● WHAT TO WORK ON
Extract every line below that contains the word "Syndrome".

● RECORDS PROVIDED
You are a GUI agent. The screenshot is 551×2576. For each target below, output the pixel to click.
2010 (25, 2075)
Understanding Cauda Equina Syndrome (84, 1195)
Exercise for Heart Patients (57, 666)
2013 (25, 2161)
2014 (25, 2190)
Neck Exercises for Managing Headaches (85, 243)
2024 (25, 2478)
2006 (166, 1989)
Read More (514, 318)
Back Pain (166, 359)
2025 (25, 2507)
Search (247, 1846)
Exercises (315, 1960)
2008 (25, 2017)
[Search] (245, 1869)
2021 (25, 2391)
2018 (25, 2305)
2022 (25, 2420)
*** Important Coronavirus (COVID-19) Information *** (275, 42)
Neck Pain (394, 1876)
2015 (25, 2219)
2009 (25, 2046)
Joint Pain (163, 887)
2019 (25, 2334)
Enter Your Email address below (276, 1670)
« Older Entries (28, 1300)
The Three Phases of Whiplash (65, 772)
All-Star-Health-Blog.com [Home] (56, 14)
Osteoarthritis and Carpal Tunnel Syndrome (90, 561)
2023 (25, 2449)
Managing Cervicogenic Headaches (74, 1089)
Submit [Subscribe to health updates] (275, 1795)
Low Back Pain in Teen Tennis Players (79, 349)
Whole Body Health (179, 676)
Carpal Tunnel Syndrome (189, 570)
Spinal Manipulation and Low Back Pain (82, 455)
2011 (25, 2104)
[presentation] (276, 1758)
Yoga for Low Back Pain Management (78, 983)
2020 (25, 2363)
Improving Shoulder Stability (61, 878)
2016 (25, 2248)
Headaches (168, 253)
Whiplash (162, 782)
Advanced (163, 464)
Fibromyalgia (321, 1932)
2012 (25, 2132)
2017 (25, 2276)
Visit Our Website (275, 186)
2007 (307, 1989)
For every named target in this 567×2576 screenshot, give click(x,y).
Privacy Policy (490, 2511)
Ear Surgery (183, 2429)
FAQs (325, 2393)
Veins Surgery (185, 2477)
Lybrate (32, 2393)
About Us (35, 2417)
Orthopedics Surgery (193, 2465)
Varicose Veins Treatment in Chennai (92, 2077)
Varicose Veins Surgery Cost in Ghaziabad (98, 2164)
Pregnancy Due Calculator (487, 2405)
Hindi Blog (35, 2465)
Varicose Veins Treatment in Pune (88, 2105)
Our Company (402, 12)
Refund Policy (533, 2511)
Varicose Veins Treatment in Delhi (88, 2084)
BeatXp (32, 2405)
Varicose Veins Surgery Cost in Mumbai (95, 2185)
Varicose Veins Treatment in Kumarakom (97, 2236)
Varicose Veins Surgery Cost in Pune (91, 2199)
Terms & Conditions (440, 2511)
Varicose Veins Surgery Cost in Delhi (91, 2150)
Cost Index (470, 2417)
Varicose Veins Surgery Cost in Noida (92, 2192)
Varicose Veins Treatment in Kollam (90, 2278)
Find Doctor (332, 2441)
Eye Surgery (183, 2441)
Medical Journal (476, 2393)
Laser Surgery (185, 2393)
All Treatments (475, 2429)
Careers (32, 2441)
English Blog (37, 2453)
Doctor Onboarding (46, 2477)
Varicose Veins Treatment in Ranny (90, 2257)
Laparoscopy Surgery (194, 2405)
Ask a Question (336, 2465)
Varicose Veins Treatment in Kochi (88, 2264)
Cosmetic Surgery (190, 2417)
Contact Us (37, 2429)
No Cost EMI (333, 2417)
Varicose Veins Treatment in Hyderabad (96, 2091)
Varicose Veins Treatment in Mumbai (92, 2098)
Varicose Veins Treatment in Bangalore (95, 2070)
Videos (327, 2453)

● ANSWER TO THIS TASK
Understanding Cauda Equina Syndrome (84, 1195)
Osteoarthritis and Carpal Tunnel Syndrome (90, 561)
Carpal Tunnel Syndrome (189, 570)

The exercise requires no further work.